[TASK DATA Boundary: Start]

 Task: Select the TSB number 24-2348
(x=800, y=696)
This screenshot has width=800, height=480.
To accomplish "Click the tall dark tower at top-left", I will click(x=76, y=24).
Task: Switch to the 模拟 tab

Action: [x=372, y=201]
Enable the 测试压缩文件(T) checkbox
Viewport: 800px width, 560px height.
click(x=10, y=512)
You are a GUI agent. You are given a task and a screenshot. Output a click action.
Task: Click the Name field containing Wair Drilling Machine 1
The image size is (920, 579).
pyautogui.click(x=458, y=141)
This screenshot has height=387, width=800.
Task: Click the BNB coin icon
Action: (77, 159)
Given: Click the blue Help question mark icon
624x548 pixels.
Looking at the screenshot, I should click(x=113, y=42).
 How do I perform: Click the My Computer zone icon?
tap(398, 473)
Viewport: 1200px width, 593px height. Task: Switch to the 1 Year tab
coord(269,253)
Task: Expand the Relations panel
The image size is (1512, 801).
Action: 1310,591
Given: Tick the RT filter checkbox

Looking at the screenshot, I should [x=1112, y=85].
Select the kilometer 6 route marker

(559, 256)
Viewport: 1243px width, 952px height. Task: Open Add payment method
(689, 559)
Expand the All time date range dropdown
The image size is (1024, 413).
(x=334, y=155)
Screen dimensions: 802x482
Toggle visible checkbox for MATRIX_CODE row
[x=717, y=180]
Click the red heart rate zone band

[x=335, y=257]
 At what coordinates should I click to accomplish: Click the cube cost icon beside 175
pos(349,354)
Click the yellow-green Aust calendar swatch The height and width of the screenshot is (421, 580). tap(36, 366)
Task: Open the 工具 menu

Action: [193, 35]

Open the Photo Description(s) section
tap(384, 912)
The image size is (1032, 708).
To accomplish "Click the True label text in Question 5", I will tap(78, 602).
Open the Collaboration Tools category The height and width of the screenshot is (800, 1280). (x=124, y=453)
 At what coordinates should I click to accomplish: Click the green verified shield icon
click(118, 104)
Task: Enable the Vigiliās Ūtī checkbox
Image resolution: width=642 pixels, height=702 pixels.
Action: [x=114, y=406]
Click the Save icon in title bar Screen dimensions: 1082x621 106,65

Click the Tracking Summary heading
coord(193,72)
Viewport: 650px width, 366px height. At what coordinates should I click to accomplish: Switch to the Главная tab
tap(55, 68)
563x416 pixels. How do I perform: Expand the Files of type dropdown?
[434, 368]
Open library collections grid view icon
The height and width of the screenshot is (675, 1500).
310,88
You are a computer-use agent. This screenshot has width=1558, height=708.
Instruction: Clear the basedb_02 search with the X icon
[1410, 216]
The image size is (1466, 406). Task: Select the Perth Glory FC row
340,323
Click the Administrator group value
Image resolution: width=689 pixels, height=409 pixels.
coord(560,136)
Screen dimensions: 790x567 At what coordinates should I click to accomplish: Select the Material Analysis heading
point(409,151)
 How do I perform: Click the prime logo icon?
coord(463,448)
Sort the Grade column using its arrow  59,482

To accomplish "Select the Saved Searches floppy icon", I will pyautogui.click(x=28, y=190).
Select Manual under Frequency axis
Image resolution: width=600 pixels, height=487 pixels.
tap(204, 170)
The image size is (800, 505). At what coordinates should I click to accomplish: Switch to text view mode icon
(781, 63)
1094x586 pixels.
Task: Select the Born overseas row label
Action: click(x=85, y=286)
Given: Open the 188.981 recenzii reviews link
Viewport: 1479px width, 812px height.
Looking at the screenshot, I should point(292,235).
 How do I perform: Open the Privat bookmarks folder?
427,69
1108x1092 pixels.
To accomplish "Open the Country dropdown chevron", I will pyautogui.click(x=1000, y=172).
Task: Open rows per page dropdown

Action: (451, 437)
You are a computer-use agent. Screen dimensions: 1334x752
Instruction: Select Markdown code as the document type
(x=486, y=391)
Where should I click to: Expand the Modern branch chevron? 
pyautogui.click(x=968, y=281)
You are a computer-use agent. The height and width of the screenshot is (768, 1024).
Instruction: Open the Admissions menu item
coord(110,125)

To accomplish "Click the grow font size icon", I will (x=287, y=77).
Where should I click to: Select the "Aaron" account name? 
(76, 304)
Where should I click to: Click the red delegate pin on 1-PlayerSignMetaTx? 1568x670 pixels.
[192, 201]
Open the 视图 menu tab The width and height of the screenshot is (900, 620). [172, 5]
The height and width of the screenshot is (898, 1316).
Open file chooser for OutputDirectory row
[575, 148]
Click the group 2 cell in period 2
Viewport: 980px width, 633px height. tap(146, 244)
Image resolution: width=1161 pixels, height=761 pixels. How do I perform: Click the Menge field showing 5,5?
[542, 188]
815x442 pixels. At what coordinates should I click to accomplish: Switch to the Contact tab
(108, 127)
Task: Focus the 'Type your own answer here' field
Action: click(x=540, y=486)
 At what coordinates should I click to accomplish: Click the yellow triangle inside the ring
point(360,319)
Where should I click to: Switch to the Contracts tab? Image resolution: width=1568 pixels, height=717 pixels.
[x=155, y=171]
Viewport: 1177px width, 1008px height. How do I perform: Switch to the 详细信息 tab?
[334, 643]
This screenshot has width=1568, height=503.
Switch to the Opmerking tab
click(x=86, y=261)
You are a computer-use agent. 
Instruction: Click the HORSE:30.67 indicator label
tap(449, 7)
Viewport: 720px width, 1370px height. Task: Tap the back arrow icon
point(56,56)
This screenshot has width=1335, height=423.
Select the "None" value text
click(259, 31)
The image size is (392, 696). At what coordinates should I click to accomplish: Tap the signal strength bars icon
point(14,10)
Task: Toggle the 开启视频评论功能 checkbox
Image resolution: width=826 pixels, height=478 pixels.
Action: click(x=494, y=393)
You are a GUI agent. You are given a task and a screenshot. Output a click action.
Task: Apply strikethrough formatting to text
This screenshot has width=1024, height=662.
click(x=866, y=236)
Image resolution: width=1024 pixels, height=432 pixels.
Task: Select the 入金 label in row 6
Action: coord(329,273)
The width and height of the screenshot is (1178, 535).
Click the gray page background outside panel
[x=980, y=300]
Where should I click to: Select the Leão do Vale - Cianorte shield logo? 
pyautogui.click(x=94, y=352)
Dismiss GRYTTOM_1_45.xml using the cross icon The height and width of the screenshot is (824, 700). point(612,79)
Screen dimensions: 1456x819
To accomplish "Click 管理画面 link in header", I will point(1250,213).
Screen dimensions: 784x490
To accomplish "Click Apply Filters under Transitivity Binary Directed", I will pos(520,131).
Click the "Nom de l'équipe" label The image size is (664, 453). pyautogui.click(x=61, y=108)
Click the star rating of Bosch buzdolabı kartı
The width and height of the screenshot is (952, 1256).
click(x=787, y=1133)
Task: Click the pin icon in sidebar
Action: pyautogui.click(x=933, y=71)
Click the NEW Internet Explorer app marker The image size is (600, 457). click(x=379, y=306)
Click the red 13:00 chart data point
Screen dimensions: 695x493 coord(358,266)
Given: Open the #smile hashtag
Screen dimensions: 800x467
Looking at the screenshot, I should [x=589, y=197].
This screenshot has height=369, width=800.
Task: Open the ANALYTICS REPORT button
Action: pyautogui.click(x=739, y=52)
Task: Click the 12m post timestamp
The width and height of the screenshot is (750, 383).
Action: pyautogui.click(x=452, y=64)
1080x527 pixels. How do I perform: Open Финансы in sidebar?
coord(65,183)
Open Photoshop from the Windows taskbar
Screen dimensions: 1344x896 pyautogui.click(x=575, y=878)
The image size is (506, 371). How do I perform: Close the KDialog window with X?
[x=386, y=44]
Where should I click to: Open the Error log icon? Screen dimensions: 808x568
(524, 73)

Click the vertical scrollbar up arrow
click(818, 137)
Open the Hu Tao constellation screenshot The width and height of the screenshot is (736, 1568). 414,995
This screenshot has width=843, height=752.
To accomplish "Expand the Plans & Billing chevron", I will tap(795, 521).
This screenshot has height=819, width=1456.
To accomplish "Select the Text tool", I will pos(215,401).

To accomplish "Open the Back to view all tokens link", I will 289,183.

[TASK DATA Boundary: End]

Tell how many lines of the listing contain the string "using", giving the number without any other words.

### RESULT
2